>> start RAW DATA
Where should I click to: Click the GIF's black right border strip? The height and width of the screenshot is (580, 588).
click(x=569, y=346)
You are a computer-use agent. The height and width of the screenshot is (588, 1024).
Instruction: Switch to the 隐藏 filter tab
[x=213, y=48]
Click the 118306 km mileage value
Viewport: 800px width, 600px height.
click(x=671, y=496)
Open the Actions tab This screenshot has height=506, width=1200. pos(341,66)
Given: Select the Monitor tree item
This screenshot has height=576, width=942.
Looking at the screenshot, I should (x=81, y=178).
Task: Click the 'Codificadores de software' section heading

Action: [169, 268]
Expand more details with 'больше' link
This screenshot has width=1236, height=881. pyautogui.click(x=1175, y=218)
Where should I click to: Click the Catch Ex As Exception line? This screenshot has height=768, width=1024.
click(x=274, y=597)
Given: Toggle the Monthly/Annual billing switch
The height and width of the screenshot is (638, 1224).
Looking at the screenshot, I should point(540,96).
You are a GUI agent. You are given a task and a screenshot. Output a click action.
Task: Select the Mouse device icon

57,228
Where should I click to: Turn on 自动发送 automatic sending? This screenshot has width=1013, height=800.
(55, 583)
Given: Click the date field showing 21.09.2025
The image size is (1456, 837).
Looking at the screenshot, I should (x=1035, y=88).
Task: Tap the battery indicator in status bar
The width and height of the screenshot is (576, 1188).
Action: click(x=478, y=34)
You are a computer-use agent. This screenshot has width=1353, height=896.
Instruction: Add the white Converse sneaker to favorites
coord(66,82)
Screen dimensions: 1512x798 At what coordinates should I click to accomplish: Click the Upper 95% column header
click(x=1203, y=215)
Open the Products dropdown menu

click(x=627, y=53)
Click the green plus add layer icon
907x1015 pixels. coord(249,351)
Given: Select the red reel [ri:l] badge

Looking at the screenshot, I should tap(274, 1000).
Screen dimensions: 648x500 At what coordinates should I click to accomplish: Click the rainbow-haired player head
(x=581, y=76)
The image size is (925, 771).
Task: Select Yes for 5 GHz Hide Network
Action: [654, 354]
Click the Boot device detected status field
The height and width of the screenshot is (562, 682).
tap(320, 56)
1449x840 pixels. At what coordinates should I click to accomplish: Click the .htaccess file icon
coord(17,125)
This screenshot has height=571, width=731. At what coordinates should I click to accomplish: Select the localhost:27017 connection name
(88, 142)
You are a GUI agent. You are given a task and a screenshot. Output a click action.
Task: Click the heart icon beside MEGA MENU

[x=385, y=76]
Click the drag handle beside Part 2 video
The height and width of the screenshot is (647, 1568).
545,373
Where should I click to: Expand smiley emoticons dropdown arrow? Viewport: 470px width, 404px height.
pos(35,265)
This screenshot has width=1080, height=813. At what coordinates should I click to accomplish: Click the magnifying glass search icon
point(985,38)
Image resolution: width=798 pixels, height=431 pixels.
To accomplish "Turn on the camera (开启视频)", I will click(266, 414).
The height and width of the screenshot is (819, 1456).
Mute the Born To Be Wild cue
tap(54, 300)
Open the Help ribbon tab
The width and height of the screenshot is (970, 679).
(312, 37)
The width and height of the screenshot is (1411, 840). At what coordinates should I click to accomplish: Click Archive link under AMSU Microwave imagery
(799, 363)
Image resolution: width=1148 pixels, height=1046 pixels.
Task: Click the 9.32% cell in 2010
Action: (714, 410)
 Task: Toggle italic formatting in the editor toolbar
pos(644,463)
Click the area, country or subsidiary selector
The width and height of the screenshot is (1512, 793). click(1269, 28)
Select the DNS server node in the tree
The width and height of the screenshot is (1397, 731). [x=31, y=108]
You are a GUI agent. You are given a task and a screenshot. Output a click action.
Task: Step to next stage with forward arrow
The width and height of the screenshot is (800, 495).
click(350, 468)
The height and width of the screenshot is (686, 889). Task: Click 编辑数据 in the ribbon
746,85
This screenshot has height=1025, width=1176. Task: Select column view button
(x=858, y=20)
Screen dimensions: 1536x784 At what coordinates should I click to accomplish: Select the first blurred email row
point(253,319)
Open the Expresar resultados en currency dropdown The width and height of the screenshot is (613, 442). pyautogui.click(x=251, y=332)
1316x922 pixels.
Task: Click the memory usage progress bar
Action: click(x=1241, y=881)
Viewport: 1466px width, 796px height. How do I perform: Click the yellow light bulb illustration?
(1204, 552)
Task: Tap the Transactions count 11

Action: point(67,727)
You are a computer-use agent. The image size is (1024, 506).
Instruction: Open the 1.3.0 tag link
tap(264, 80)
>> end RAW DATA
WHAT IS EXPECTED —
Pick out every line in the items above that contains the word "Expand", and copy each one. Case counts.

RESULT OF THIS EXERCISE —
Expand more details with 'больше' link
Where should I click to: Expand smiley emoticons dropdown arrow? Viewport: 470px width, 404px height.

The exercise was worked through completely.